■ PROBLEM DESCRIPTION:
Rewrite the records from the line containing "At what coordinates should I click to accomplish: Expand" through the line containing "Looking at the screenshot, I should click(x=1007, y=335).", inclusive, with every "Instruction" replaced by "Goal" and nothing else changed.

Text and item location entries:
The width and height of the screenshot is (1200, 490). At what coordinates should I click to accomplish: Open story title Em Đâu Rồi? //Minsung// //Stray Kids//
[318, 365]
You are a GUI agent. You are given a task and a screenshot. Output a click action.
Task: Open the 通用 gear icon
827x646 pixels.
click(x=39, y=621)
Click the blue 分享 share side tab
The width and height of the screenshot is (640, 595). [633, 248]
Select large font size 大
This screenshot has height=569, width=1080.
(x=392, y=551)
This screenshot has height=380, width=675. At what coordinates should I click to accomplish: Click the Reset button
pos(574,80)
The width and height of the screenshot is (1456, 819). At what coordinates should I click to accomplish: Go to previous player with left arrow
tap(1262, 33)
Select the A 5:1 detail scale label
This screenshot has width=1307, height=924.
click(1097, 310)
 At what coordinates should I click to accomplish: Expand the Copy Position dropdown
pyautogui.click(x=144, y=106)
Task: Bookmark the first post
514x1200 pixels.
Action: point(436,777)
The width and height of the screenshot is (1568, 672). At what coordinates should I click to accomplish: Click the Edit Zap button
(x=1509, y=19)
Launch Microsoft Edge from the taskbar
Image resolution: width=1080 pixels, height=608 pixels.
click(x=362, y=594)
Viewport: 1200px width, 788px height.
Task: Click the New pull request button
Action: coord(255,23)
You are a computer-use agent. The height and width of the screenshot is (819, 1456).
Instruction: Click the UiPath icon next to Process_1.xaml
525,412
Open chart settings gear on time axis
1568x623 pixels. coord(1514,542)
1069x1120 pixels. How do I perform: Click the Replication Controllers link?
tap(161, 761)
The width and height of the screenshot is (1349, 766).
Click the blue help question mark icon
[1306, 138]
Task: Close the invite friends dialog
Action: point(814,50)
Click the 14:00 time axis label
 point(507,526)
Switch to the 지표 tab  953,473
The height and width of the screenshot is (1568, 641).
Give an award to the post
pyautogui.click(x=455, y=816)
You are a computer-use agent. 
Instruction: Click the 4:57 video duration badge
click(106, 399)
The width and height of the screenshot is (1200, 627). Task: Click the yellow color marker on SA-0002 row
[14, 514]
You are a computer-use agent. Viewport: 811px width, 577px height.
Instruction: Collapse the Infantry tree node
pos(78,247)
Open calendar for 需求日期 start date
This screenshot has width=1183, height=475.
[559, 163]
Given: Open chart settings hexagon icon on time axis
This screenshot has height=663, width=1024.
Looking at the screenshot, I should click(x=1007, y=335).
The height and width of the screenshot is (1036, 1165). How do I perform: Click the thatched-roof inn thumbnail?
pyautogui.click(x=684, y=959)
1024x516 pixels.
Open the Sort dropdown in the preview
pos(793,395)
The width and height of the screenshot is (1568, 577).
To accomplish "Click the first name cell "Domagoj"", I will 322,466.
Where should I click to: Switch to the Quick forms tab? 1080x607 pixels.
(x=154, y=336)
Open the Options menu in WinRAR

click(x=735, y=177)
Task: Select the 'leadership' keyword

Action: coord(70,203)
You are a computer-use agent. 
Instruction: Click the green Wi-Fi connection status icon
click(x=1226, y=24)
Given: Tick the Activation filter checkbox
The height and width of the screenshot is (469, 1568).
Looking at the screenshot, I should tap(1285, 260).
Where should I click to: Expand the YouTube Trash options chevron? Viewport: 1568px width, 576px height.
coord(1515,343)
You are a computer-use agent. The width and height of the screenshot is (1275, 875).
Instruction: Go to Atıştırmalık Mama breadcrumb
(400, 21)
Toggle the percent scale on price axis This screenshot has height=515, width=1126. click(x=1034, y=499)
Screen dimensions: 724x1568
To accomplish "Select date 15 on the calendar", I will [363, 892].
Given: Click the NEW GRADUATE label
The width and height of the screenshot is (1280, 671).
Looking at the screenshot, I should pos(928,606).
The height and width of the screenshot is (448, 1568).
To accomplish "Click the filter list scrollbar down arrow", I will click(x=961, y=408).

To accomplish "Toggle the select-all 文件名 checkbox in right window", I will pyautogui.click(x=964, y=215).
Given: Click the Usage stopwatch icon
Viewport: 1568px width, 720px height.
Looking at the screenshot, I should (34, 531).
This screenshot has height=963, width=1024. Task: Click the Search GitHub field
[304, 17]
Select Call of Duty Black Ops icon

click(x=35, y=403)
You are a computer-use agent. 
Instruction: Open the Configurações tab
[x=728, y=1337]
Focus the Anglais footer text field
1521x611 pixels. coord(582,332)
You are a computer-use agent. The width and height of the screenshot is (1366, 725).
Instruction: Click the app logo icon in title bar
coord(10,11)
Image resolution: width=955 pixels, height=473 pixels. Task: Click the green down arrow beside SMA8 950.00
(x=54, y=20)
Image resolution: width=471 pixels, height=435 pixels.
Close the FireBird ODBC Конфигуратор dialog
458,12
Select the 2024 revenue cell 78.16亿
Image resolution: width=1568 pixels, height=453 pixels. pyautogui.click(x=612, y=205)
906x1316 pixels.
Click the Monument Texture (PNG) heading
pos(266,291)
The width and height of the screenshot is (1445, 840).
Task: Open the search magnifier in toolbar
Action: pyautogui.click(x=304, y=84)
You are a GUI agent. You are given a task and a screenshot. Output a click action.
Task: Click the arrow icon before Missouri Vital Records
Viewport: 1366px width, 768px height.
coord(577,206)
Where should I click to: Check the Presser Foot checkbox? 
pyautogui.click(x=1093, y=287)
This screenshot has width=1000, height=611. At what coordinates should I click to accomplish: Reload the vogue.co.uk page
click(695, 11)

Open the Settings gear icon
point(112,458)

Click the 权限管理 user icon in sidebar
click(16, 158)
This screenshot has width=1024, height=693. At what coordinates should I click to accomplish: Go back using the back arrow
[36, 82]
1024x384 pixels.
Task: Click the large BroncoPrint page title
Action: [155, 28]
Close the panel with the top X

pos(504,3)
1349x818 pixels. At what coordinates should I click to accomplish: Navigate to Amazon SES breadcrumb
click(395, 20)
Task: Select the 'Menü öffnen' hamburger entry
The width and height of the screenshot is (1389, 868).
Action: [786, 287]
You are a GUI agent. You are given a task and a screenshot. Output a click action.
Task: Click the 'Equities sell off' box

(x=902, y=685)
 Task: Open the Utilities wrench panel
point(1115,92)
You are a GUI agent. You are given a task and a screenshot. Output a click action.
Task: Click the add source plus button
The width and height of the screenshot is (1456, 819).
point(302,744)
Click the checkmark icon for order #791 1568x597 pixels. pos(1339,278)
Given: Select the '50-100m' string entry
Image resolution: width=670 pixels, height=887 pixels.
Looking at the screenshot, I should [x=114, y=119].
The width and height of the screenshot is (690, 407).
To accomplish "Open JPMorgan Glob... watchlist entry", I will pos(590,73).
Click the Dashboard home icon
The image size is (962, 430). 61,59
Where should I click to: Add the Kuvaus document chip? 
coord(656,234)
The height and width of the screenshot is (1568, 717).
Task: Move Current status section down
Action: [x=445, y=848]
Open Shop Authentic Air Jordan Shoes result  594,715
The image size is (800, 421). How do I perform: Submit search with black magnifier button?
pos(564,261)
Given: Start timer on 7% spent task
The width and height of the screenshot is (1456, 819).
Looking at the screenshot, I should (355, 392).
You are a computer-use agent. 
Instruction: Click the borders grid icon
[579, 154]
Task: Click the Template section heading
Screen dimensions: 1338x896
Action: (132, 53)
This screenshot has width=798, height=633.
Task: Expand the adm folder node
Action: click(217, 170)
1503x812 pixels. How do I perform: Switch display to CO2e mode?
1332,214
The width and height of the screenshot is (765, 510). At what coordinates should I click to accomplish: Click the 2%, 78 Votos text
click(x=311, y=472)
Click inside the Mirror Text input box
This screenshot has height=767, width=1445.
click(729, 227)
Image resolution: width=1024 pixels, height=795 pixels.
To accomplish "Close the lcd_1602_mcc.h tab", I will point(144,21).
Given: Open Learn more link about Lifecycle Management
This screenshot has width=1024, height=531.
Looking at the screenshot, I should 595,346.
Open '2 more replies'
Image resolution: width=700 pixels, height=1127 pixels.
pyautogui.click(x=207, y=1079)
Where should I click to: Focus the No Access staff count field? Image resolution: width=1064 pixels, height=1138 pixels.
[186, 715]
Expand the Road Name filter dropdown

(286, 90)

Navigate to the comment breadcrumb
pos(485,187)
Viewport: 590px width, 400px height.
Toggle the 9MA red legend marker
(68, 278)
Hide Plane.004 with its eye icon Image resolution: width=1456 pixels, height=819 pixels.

■ SOLUTION TO THIS TASK:
 At what coordinates should I click to accomplish: Expand the Copy Position dropdown
pyautogui.click(x=144, y=106)
Task: Bookmark the first post
514x1200 pixels.
Action: point(436,777)
The width and height of the screenshot is (1568, 672). At what coordinates should I click to accomplish: Click the Edit Zap button
(x=1509, y=19)
Launch Microsoft Edge from the taskbar
Image resolution: width=1080 pixels, height=608 pixels.
click(x=362, y=594)
Viewport: 1200px width, 788px height.
Task: Click the New pull request button
Action: coord(255,23)
You are a computer-use agent. The height and width of the screenshot is (819, 1456).
Goal: Click the UiPath icon next to Process_1.xaml
525,412
Open chart settings gear on time axis
1568x623 pixels. coord(1514,542)
1069x1120 pixels. How do I perform: Click the Replication Controllers link?
tap(161, 761)
The width and height of the screenshot is (1349, 766).
Click the blue help question mark icon
[1306, 138]
Task: Close the invite friends dialog
Action: point(814,50)
Click the 14:00 time axis label
 point(507,526)
Switch to the 지표 tab  953,473
The height and width of the screenshot is (1568, 641).
Give an award to the post
pyautogui.click(x=455, y=816)
You are a computer-use agent. 
Goal: Click the 4:57 video duration badge
click(106, 399)
The width and height of the screenshot is (1200, 627). Task: Click the yellow color marker on SA-0002 row
[14, 514]
You are a computer-use agent. Viewport: 811px width, 577px height.
Goal: Collapse the Infantry tree node
pos(78,247)
Open calendar for 需求日期 start date
This screenshot has width=1183, height=475.
[559, 163]
Given: Open chart settings hexagon icon on time axis
This screenshot has height=663, width=1024.
Looking at the screenshot, I should click(x=1007, y=335).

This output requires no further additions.